Наконец Джауфре схватил одеяло, набросил его себе на плечи и с громким криком устремился прочь, в гостеприимную прохладу ночи, а вслед ему летел самый ужасный хохот, какой только можно себе представить…
— С тех самых пор, мой друг, я совершенно лишился сил, — заключил свое горстное повествование Джауфре Рюдель. — Стоит мне забыться сном, как я в ужасе открываю глаза, ибо случившееся вновь настигает меня и терзает мою израненную душу. Я снова слышу бессердечный смех дамы Матильды и грубые насмешки людей ее брата! Я не нахожу себе покоя ни днем, ни ночью…
Маркабрюну, по правде говоря, стоило больших усилий не смеяться во время этого плачевного рассказа, прерываемого судорожными вздохами и тягостными паузами. Но когда Джауфре закончил, гасконец дружески обнял его и произнес:
— Что ж, мессир, вы спасли меня от лютой стервы-девчонки, а мне, видать, суждено отплатить вам той же монетой. Поверьте, даже умнейшим людям доводилось делать глупости и терять голову от любви — так следует ли осуждать молодого человека, вроде вас, когда его охватило благородное безумие страсти? К тому же ваши сочинения вовсе не дают оснований утверждать, будто вас отвергла злая и неблагодарная женщина.
— Как? — поразился Джауфре Рюдель. — Разве в своих песнях не говорил я вполне определенно, что не могу ни есть, ни пить из-за любви к неприступной красавице?
— Да, но вы нигде не утверждаете, что красавица эта — Матильда Ангулемская или вообще какая-либо женщина. Вполне возможно, что ваши воздыхания обращены на Даму Поэзию, а земные дамы не имеют к этому никакого отношения.
— Но я ведь ясно говорил о ее совершенно теле, о соразмерных членах…
— Стих есть тело поэзии; строфа же — член стиха, и соразмерные строфы есть основа для совершенного стихотворения. Говоря о теле и членах, вы вполне могли подразумевать версификацию.
— Но я сетовал на друзей, которые не умеют научить меня, как лучше добиться благосклонности суровой дамы…
— И это вполне понятно, ибо научить поэтическому дару невозможно, и всякая дружба тут бессильна.

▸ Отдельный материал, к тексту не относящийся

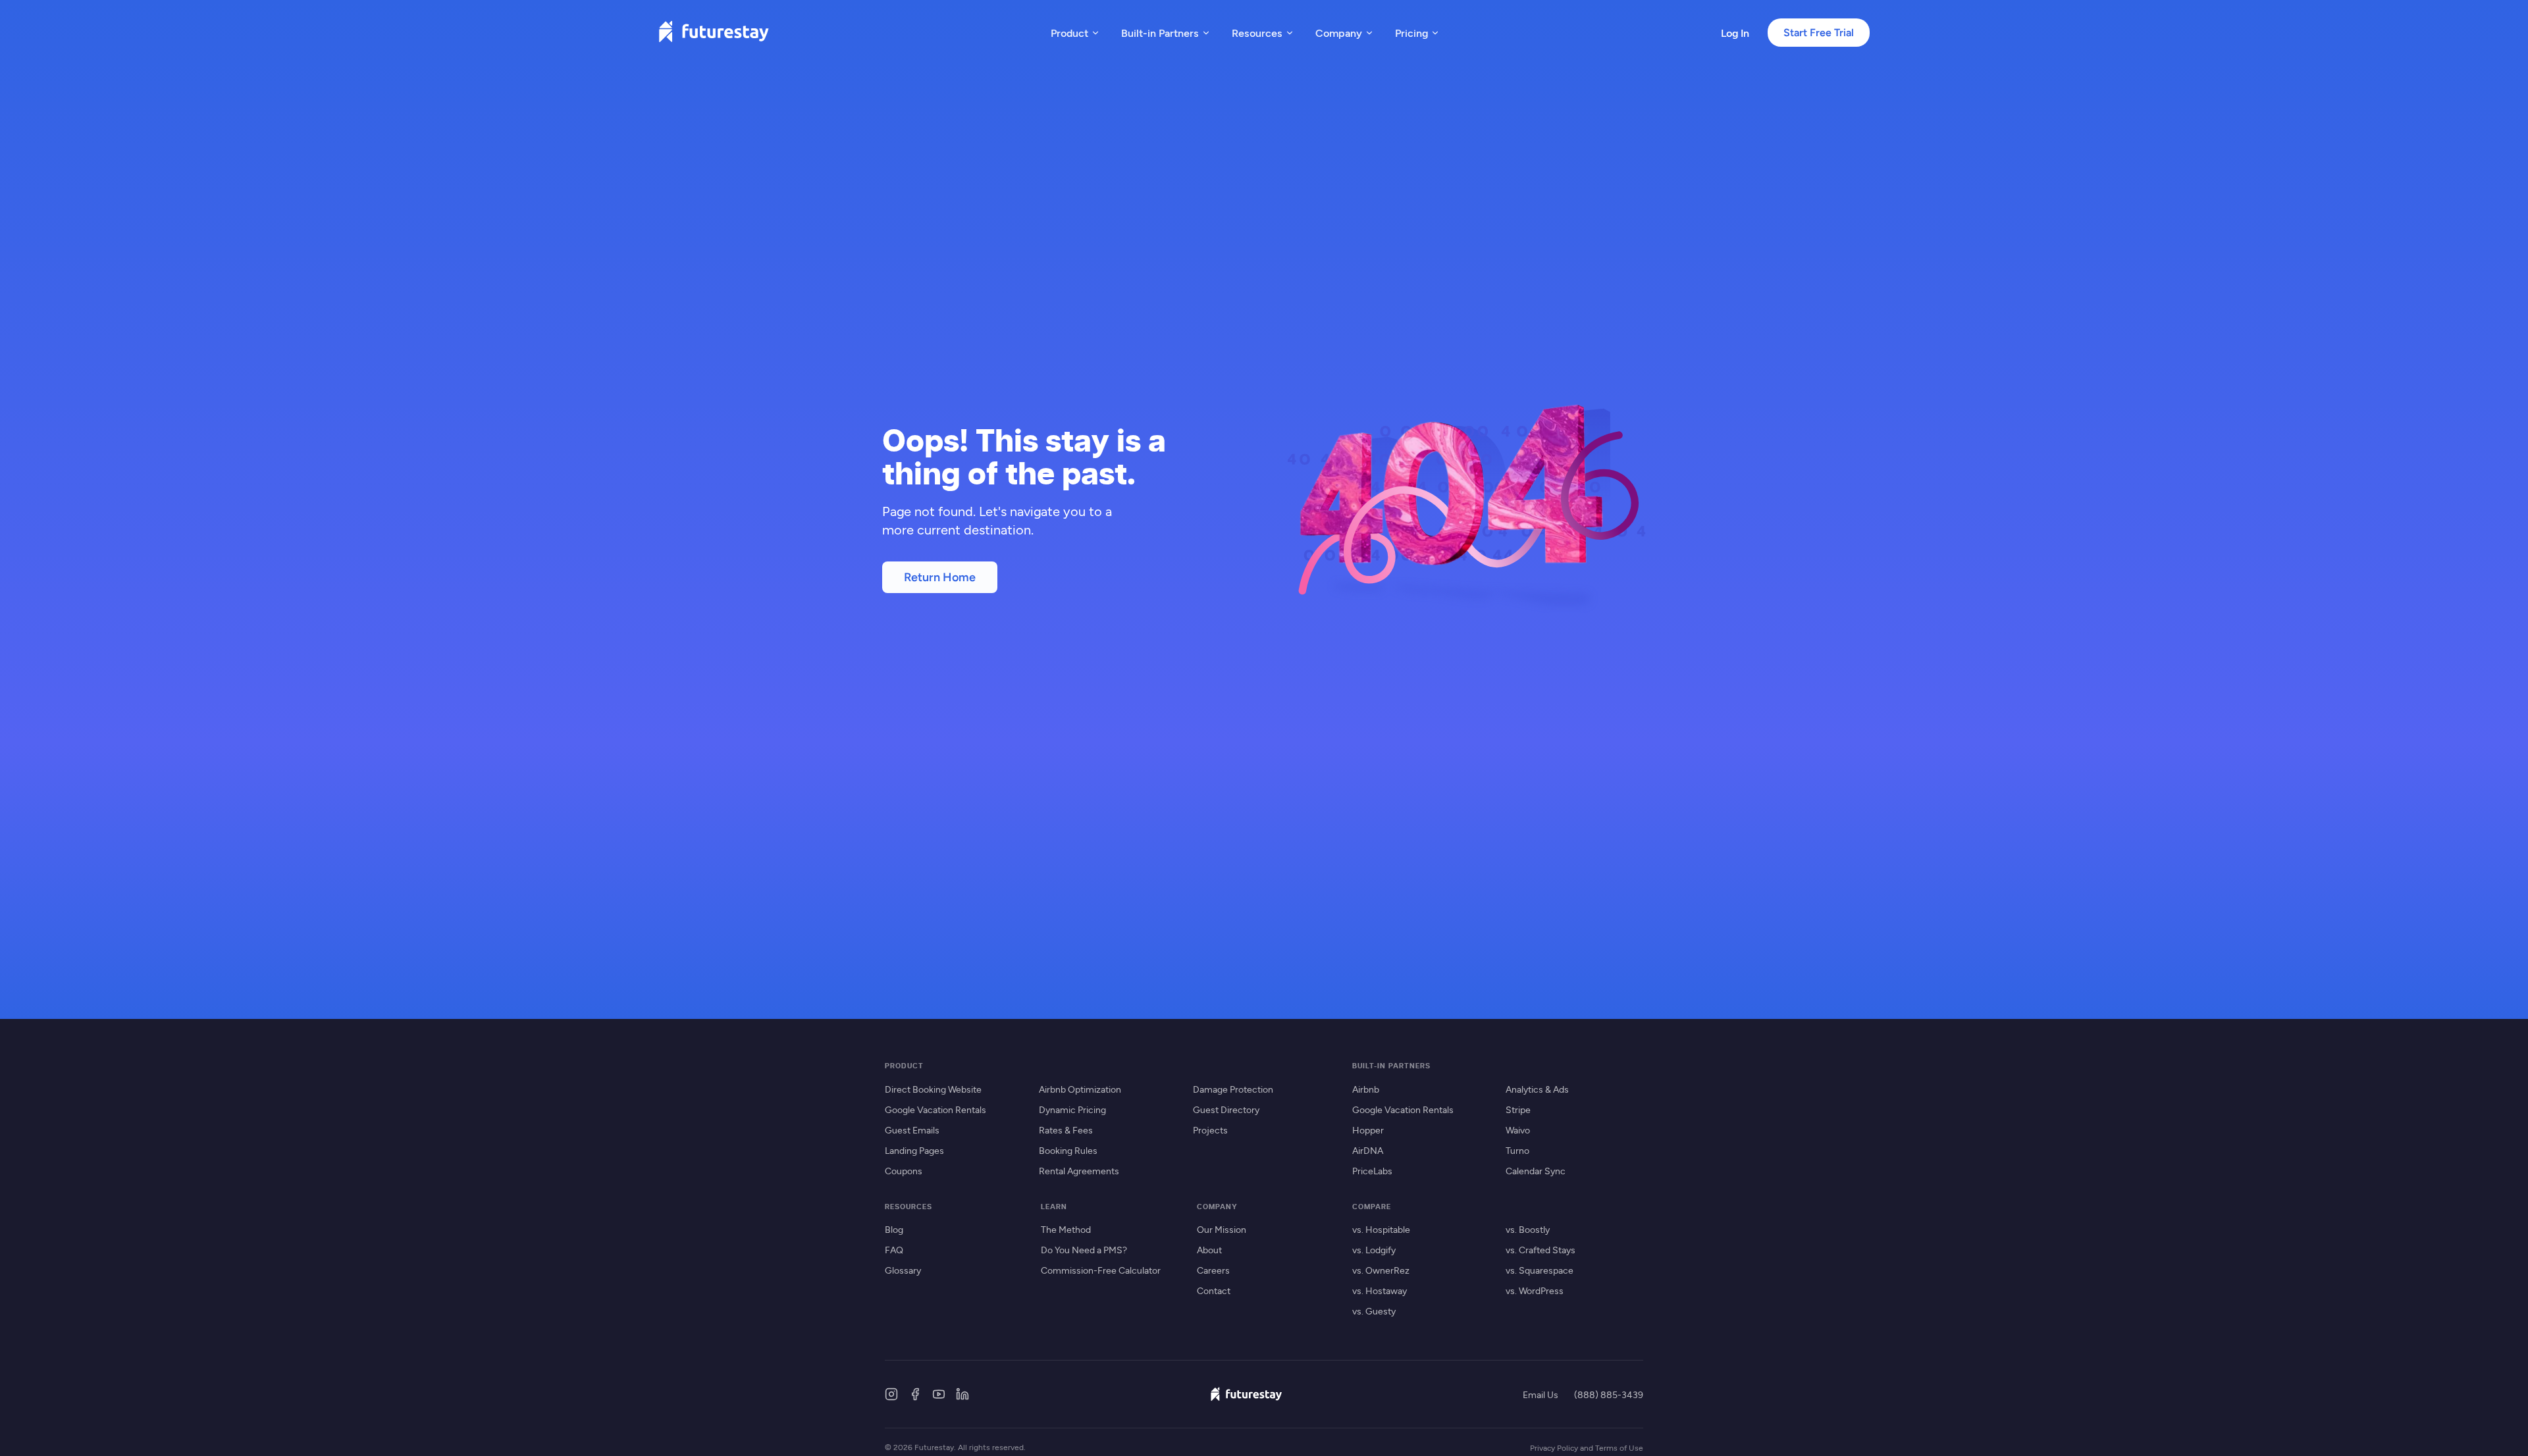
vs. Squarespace (1539, 1270)
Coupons (903, 1170)
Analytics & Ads (1537, 1089)
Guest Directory (1226, 1109)
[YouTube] (938, 1394)
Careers (1213, 1270)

— Но в таком случае выходит, что я — плохой поэт и никуда не годный версификатор, для которого Дама Поэзия навсегда останется недоступной! — вскричал Джауфре Рюдель.
— Но в таком случае выходит, что я — плохой поэт и никуда не годный версификатор, для которого Дама Поэзия навсегда останется недоступной! — вскричал Джауфре Рюдель.

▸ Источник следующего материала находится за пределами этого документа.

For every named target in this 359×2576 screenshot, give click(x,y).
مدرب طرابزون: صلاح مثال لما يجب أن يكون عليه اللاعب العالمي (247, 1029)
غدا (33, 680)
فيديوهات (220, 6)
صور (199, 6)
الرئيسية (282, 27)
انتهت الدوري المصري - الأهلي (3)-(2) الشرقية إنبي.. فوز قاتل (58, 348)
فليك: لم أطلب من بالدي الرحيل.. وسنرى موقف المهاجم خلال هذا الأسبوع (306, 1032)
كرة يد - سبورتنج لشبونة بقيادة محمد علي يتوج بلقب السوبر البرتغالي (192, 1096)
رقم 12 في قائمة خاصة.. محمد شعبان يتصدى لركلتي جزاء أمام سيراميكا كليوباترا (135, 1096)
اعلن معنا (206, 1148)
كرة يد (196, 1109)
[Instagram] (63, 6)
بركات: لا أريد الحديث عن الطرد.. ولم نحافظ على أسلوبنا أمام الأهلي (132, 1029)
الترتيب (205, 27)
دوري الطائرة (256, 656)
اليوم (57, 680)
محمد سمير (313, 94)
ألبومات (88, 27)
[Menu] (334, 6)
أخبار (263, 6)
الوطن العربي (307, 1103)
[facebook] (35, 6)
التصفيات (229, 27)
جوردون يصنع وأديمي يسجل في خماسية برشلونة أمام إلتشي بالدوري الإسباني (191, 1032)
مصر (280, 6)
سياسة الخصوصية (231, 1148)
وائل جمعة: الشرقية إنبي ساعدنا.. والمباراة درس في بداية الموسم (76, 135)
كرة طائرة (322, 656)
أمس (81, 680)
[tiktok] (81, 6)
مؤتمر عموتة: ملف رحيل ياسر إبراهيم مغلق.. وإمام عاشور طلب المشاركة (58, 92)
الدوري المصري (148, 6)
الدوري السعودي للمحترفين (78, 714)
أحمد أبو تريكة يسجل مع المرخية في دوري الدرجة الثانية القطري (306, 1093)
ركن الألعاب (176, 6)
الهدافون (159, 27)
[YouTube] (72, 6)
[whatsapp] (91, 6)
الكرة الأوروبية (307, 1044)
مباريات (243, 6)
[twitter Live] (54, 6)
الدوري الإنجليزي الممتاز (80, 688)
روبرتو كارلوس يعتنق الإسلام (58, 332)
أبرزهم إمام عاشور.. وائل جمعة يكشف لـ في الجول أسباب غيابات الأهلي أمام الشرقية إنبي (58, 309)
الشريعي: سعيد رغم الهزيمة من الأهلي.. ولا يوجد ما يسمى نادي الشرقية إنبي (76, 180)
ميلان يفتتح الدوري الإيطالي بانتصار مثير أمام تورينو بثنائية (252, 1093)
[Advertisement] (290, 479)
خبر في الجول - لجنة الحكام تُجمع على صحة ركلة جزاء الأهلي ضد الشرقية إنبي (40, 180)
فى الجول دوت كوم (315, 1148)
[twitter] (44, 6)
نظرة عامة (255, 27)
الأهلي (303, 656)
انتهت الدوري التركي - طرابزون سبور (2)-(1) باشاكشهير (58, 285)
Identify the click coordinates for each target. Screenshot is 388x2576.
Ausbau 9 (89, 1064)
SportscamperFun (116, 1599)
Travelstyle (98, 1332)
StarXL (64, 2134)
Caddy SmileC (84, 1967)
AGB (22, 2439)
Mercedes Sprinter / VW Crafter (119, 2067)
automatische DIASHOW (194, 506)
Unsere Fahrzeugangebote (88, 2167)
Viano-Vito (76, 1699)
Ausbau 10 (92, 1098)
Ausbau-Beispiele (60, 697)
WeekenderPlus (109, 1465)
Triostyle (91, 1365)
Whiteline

— Превосходная форма ваших песен служит наилучшим опровержением их содержанию, — заявил Маркабрюн.
И видя, как просветлело лицо Джауфре Рюделя, добавил:
— А теперь ступайте-ка и сложите новую песню — обо всем, что довелось вам пережить по милости одной капризной и неблагодарной девицы, которая, по правде сказать, мизинца вашего не стоит. Пусть знает, что вы первый готовы посмеяться над ней и ее проказами; что до нее самой — то вам больше нет до нее никакого дела!
Джауфре Рюдель помрачнел.
— Рассказать по всеуслышание, какую жестокую шутку она надо мной учинила? Признаться в своем позоре? Нет, такое мне не под силу! Ибо клянусь, сердце мое до сих пор кровоточит!
— Ну так пусть оно больше не кровоточит! Не предпочитаете же вы, чтобы она рассказывала об этом сама, похваляясь перед всеми своей ловкостью и хитроумием?
Сеньор Джауфре задумался.
— Вы, пожалуй, правы, Маркабрюн! — признался он наконец.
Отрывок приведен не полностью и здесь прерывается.